On 6/17/05, Együd Csaba <csegyud@vnet.hu> wrote:
> Hi,
<snip>
couple of things:
1. make sure postgresql is in a very tight chroot environment. without
shell or anything else.
2. make sure you have list of all client ips, and use firewall to
allow them, and only them to access postgresql port. all other
connections should be rejected on firewall level, not application
level!.
3. accept connections only through ssl (as for what you need - both
client and server has to be build and linked agains openssl library).

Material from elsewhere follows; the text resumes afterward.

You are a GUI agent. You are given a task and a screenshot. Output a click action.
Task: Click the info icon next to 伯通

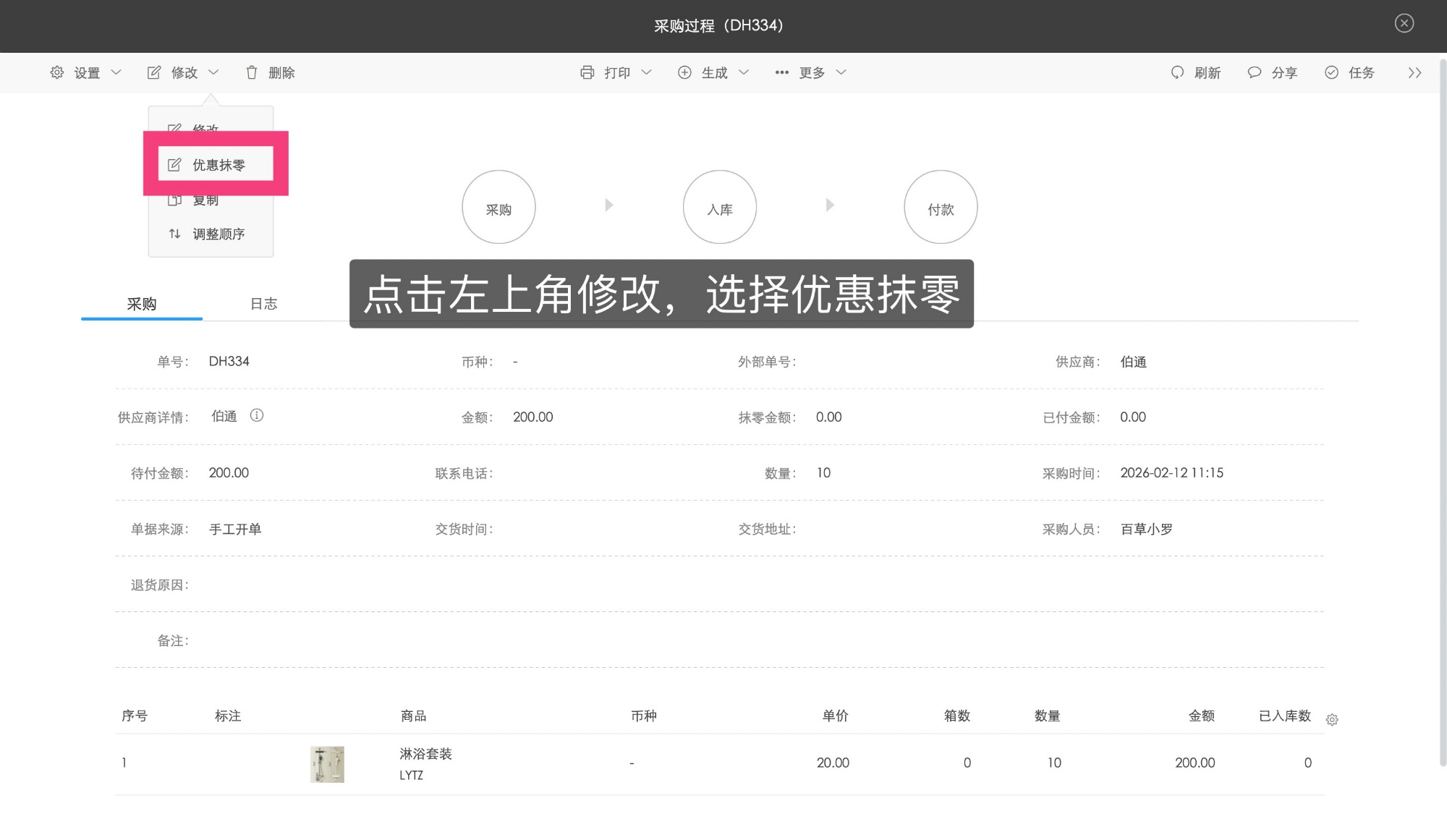[258, 415]
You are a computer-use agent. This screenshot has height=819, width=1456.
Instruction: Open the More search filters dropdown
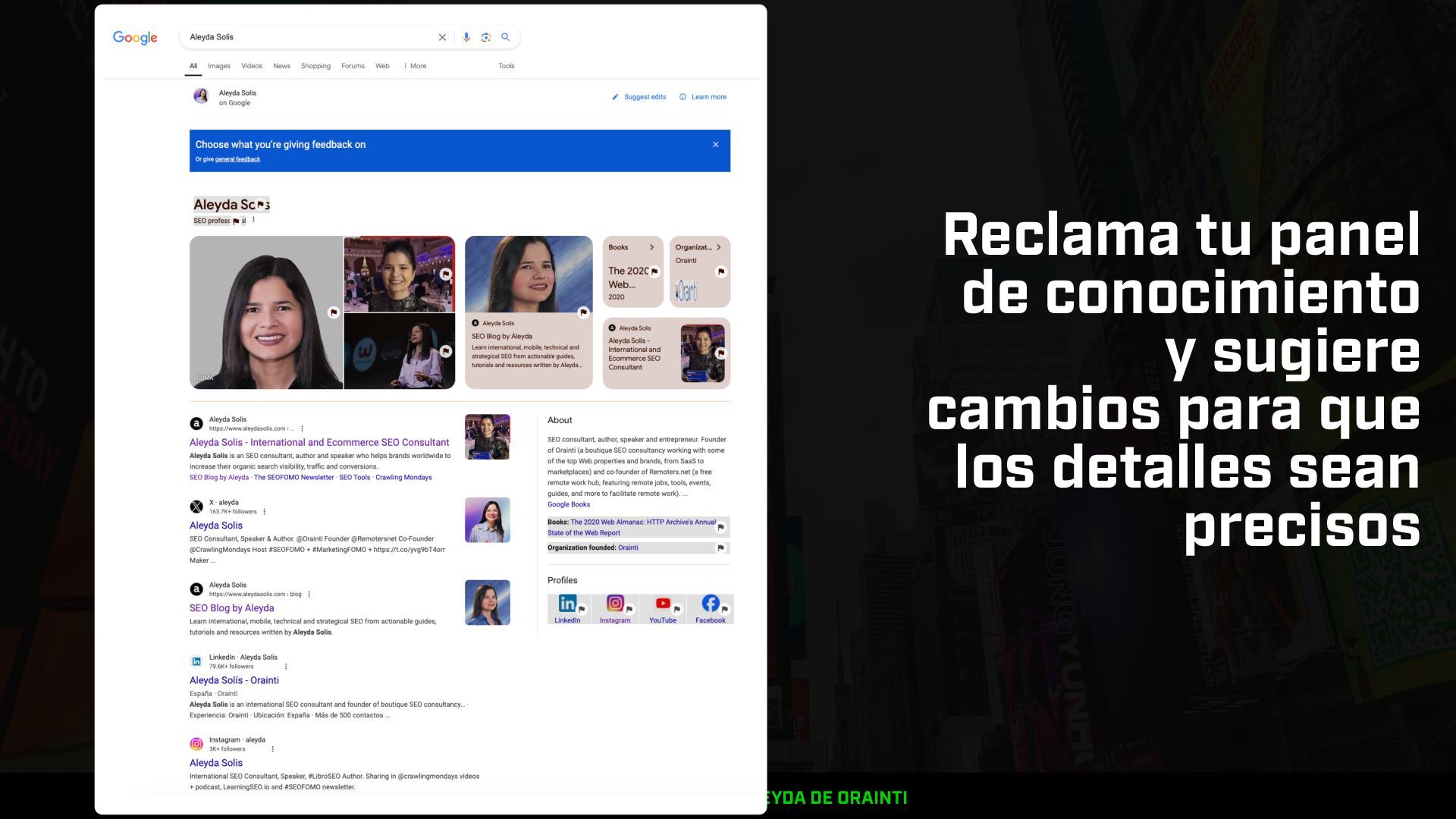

4. if above is not possible - enforce usage of vpn. i would suggest
openvpn - it's much easier to setup then ipsec based vpns, and yet it
still holds all security measures.
5. define unique users inside of database for each real user. give
them only the rights they need to have - not even a single "SELECT"
more.
6. when possible - revoke select access to tables, grant select access to views
7. when possible - revoke all access to tables, grant execute access
to functions which will be modifying database (just define them with
"security definer" flag).
8. log all queries to files. with postgresql 8 it's easier then it
ever was. dont log through syslog!
9. log all system activities - you can use grsecurity patches for
extended auditing.
10. using grsecurity or selinux or lids or ... - block unnecessary
accesses on system level (acls)
11. pray.
this is what we do commercially, and as for now - it works great.
best regards,
depesz